In Porto Alegre, Brazil, an industrial metropolis with a population of about 1.3 million, the water utility lacks qualified operators to run all five of the city’s water treatment plants. Struss says that many of “the people looking after the drinking water have limited education about how to do that.” To support the operators, Struss and his university colleagues are collaborating with the utility to build an advisory immobot that will monitor such water quality measures as turbidity, color, acidity, and alkalinity. The goal is to spot trouble as early as possible and automatically propose therapies.
Although making water safe for human consumption may seem a simple matter, Struss says that it is much more difficult to translate that task into models than it is to deal with the workings of an automobile. That’s because a reservoir is more an ecosystem than a machine, and that means that modeling “cannot be limited to looking for faulty components, but [must also look for] unanticipated influences and interactions,” he explains.
If there’s a change in sensor readings, for example, an immobot-controlled water-treatment plant can reason its way back to the most likely cause only if it has enough interlinked models of the physical and biological processes that affect water quality. Say the water’s concentration of iron is hazardously high. The system should hypothesize that an algal bloom is to blame because dying algae change the acidity of water, which in turn redissolves iron in the sediments. Ideally, under such conditions, the immobot would advise operators about short-term and long-term responses: treating the water immediately to remove the iron and investigating the most likely cause of the algal bloom, excess nutrients from fertilizer in agricultural runoff.
A prototype advisory system is being tested in Porto Alegre. But building complete and accurate models of processes rather than just parts-and making all those models work together-remains a bit beyond the state of the art, Struss says. It’s “difficult because you cannot enumerate all the components. Sometimes you don’t know what they are.”
While these challenges are being worked out, immobot software is making its way into smaller, self-contained systems such as copiers and cars. Before large-scale infrastructure technologies can be endowed with model-based reasoning abilities, however, researchers must overcome another barrier: the skepticism of old-school engineers who are accustomed to keeping their machines on the short leash provided by heuristic control software.
At NASA, for example, cautious mistrust of truly autonomous software almost killed Remote Agent even before Deep Space One left the ground. “Mission managers are by their nature extremely risk-averse people,” says Ken Ford, a computer scientist who directs the Institute for Human and Machine Cognition at the University of West Florida. Ford, who was associate director at NASA Ames Research Center at the time Williams was developing Remote Agent, says, “In fact, it was hard to get them to fly it at all, even as an experiment.”

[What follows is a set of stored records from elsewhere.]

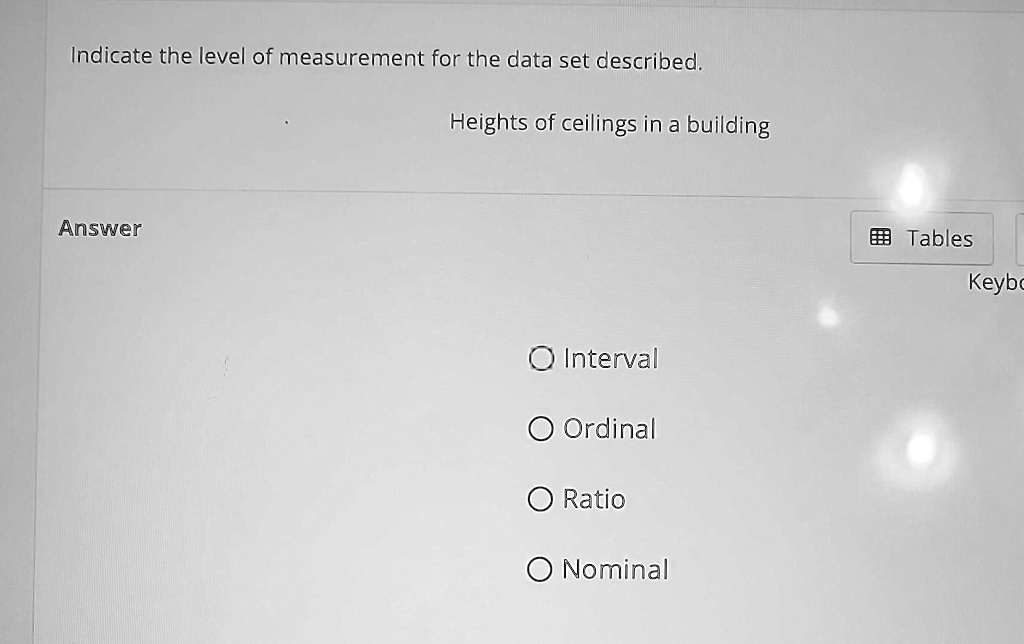The width and height of the screenshot is (1024, 644).
Task: Click the Interval answer label
Action: pos(610,358)
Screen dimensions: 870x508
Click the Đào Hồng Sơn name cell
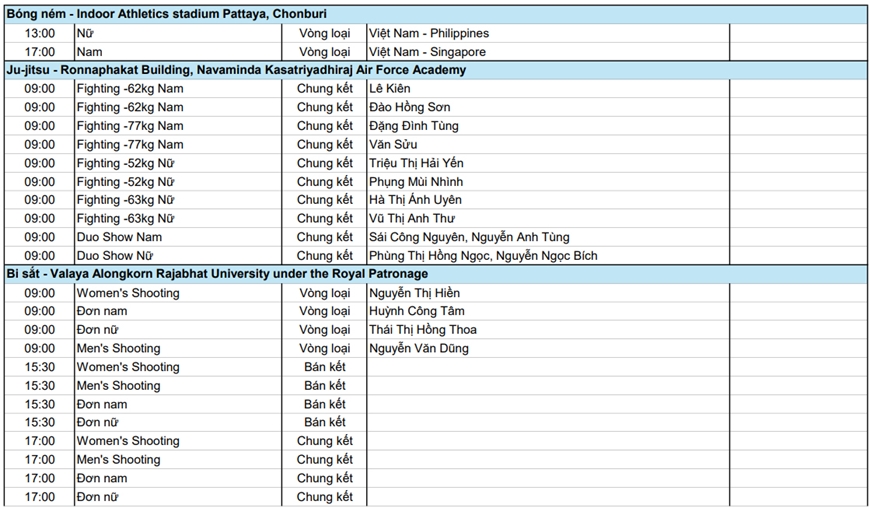(410, 107)
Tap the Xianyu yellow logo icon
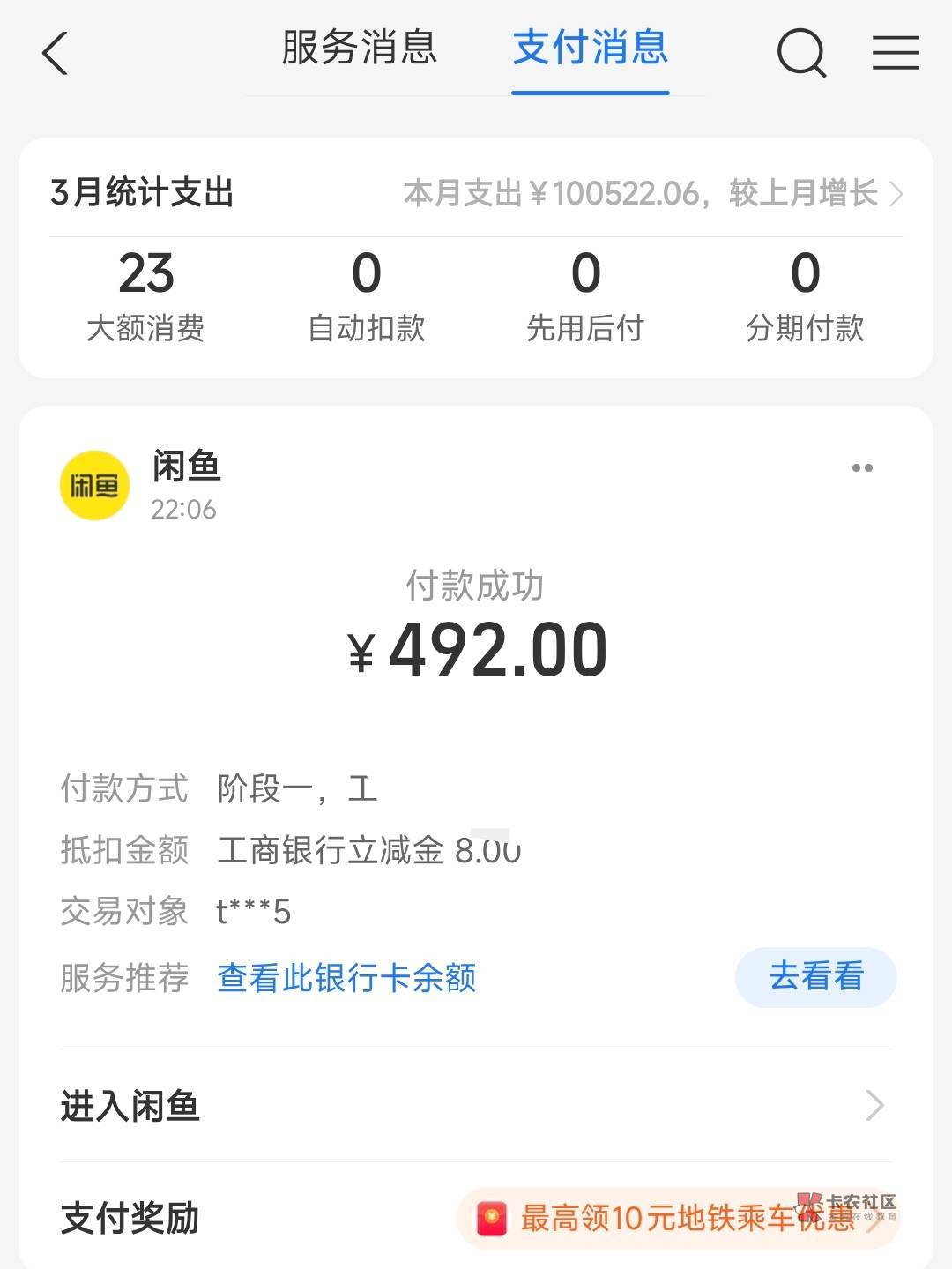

But the success of Remote Agent, along with other demonstrations of model-based reasoning, may be slowly swaying the opinions of even conservative engineers. The Jet Propulsion Laboratory’s Rasmussen, for instance, is working with Williams’s group to develop a model-based program that has been tentatively designated as the main control software for the Mars Science Laboratory, scheduled for launch in 2009. In Edinburgh, Scotland, a small company called Intelligent Applications is working with General Electric International to sell its model-based software for monitoring and diagnosing the behavior of power-producing gas turbines. And the European Commission has launched a project to develop model-based failure-management software for commercial aircraft.
Eventually, researchers say, immobots could become pervasive, helping to control some of our most important infrastructure technologies. In air traffic management, for example, Williams suggests building immobotic systems that would use sensor data from satellites and ground stations to assess local weather conditions, automatically identify and select the safest, most efficient flight paths, and redirect air traffic.

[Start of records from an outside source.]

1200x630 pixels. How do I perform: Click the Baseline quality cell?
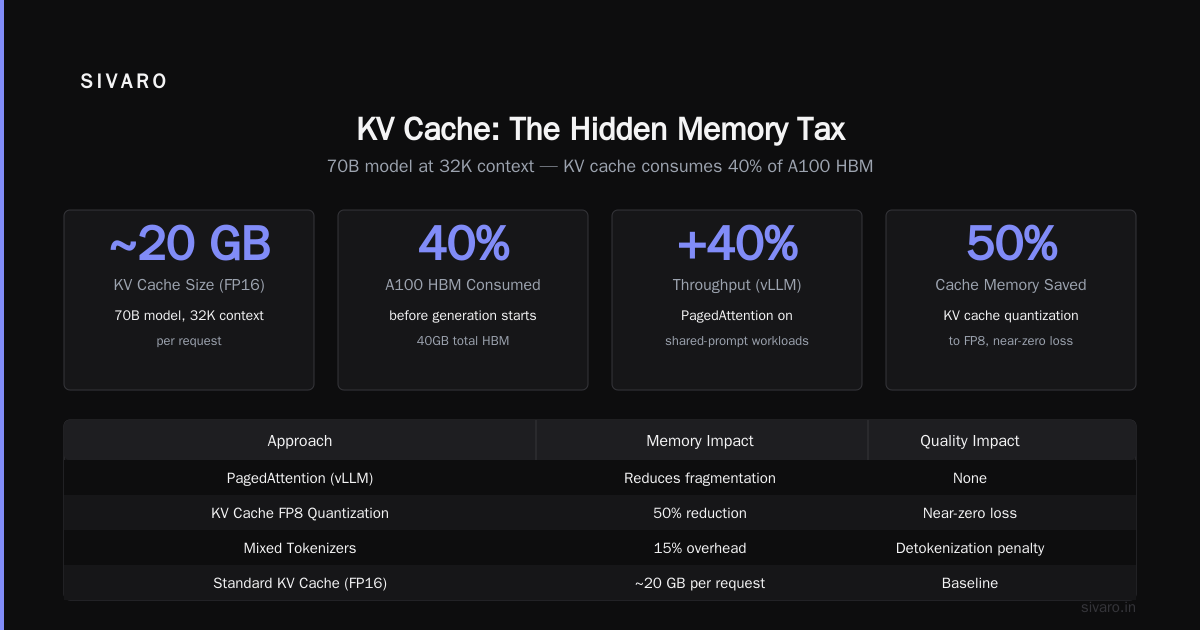click(x=970, y=583)
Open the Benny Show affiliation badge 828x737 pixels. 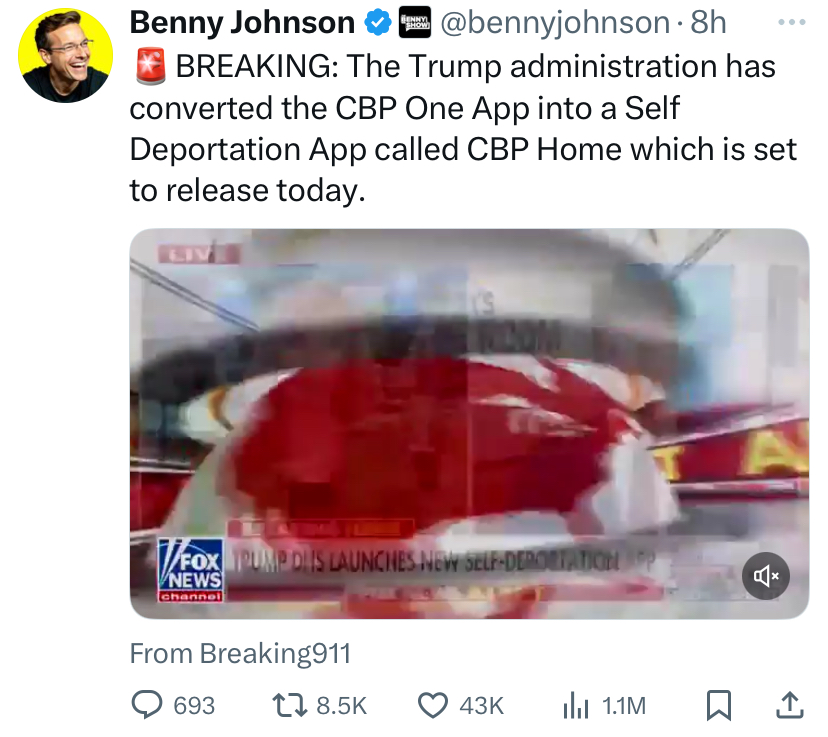[x=415, y=23]
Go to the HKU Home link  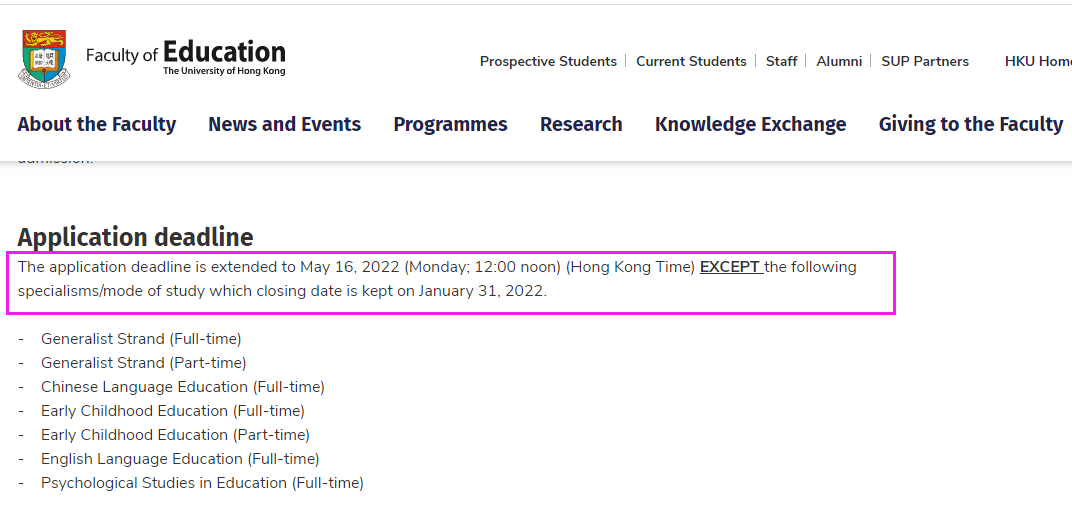click(x=1038, y=61)
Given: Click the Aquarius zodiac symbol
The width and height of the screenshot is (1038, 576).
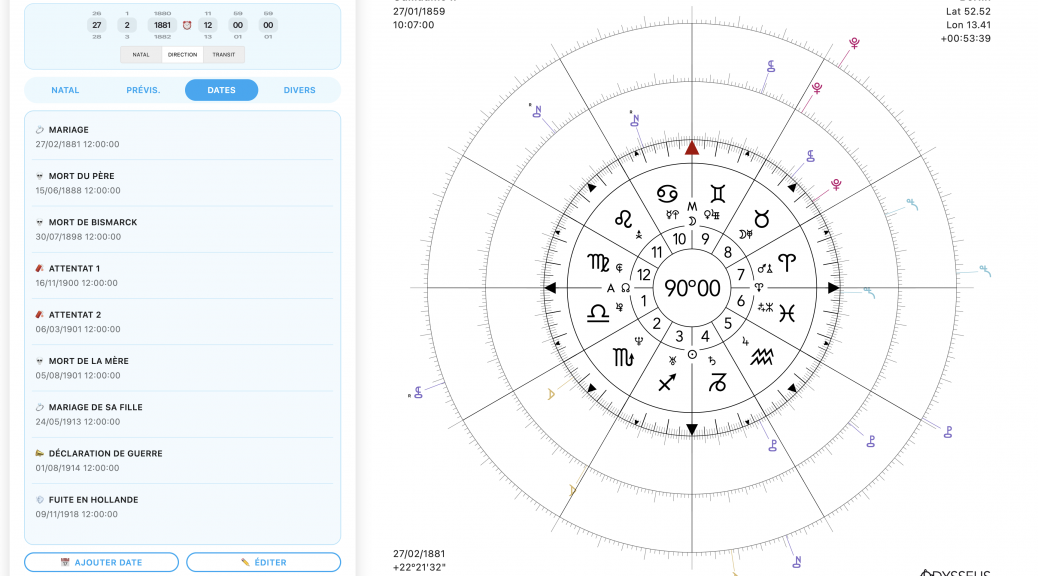Looking at the screenshot, I should (762, 357).
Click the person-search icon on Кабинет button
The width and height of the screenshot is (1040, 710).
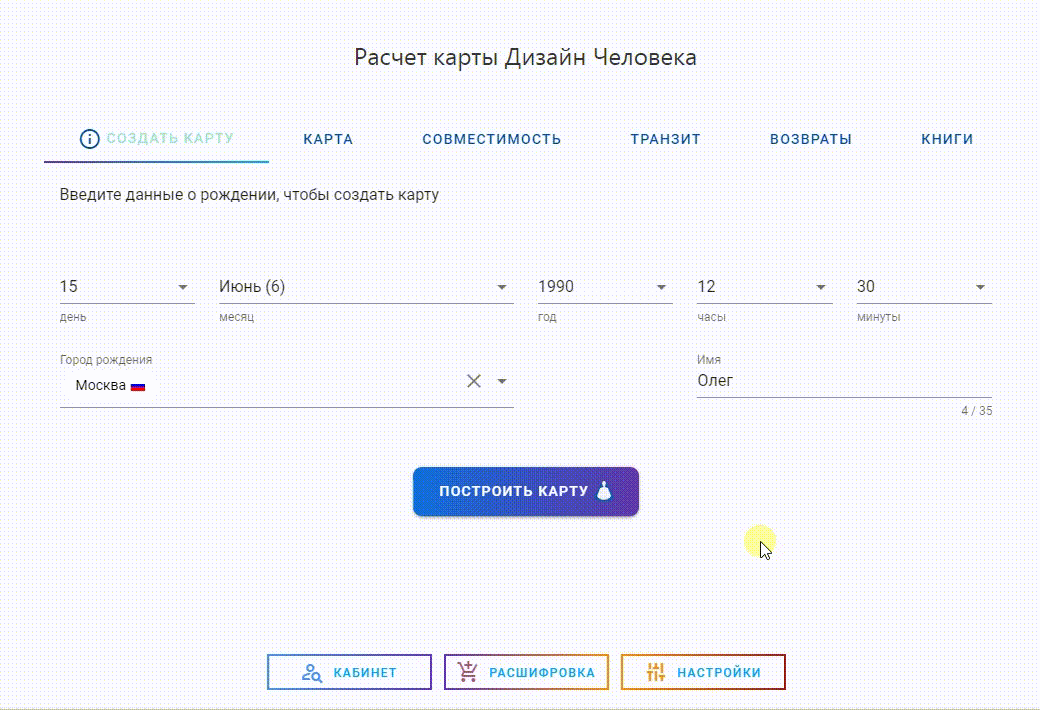tap(311, 673)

“At the grand scale,” Williams says, “you can address a set of problems people have never tackled before.” If he and his colleagues are right, the only way to make infrastructure technologies autonomous without increasing the risk of massive software-related failures may be to program them with distinctly human qualities, such as the ability to plan ahead and solve problems creatively. And in a world that seems increasingly dangerous, knowing that immobots are looking out for themselves-and for us-could be a source of comfort.